▶ **YOUR ASSIGNMENT**: Produce a perfect copy of the listing, matching each line.

--- START ---

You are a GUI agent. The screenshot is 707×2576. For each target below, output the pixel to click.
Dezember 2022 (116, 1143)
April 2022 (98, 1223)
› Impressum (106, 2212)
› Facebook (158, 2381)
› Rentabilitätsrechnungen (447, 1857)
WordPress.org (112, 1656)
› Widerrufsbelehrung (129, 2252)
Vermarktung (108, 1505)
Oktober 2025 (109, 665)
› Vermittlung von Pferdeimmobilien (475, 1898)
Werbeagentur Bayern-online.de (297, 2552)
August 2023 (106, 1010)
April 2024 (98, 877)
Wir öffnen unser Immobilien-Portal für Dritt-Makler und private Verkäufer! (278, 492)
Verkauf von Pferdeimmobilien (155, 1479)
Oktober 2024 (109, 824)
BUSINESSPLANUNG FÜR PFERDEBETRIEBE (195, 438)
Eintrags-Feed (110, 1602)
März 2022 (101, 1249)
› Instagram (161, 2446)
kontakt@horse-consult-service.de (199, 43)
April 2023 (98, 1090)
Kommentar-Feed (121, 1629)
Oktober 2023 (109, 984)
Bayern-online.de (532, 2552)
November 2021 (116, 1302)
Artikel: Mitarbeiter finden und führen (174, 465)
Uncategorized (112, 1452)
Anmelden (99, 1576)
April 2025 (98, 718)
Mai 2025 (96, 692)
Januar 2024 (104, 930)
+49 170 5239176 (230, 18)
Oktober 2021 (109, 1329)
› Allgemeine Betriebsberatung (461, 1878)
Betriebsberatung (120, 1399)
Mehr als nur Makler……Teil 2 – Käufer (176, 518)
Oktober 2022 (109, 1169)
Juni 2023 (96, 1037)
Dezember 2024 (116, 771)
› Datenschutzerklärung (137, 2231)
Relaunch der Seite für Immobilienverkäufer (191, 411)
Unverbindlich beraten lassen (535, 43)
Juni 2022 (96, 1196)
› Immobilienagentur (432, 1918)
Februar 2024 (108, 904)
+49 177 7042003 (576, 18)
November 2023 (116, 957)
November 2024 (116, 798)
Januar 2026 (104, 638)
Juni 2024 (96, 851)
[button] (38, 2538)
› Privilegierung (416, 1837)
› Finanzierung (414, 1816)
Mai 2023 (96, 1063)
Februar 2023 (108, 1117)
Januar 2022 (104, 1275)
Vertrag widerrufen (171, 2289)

--- END ---

▶ **TASK RESULT**:
You are a GUI agent. The screenshot is 707×2576. For each target below, output the pixel to click.
Dezember 2022 (116, 1143)
April 2022 (98, 1223)
› Impressum (106, 2212)
› Facebook (158, 2381)
› Rentabilitätsrechnungen (447, 1857)
WordPress.org (112, 1656)
› Widerrufsbelehrung (129, 2252)
Vermarktung (108, 1505)
Oktober 2025 (109, 665)
› Vermittlung von Pferdeimmobilien (475, 1898)
Werbeagentur Bayern-online.de (297, 2552)
August 2023 (106, 1010)
April 2024 (98, 877)
Wir öffnen unser Immobilien-Portal für Dritt-Makler und private Verkäufer! (278, 492)
Verkauf von Pferdeimmobilien (155, 1479)
Oktober 2024 (109, 824)
BUSINESSPLANUNG FÜR PFERDEBETRIEBE (195, 438)
Eintrags-Feed (110, 1602)
März 2022 (101, 1249)
› Instagram (161, 2446)
kontakt@horse-consult-service.de (199, 43)
April 2023 (98, 1090)
Kommentar-Feed (121, 1629)
Oktober 2023 (109, 984)
Bayern-online.de (532, 2552)
November 2021 (116, 1302)
Artikel: Mitarbeiter finden und führen (174, 465)
Uncategorized (112, 1452)
Anmelden (99, 1576)
April 2025 (98, 718)
Mai 2025 (96, 692)
Januar 2024 (104, 930)
+49 170 5239176 (230, 18)
Oktober 2021 (109, 1329)
› Allgemeine Betriebsberatung (461, 1878)
Betriebsberatung (120, 1399)
Mehr als nur Makler……Teil 2 – Käufer (176, 518)
Oktober 2022 (109, 1169)
Juni 2023 (96, 1037)
Dezember 2024 (116, 771)
› Datenschutzerklärung (137, 2231)
Relaunch der Seite für Immobilienverkäufer (191, 411)
Unverbindlich beraten lassen (535, 43)
Juni 2022 (96, 1196)
› Immobilienagentur (432, 1918)
Februar 2024 (108, 904)
+49 177 7042003 (576, 18)
November 2023 (116, 957)
November 2024 (116, 798)
Januar 2026 (104, 638)
Juni 2024 (96, 851)
[button] (38, 2538)
› Privilegierung (416, 1837)
› Finanzierung (414, 1816)
Mai 2023 (96, 1063)
Februar 2023 (108, 1117)
Januar 2022 (104, 1275)
Vertrag widerrufen (171, 2289)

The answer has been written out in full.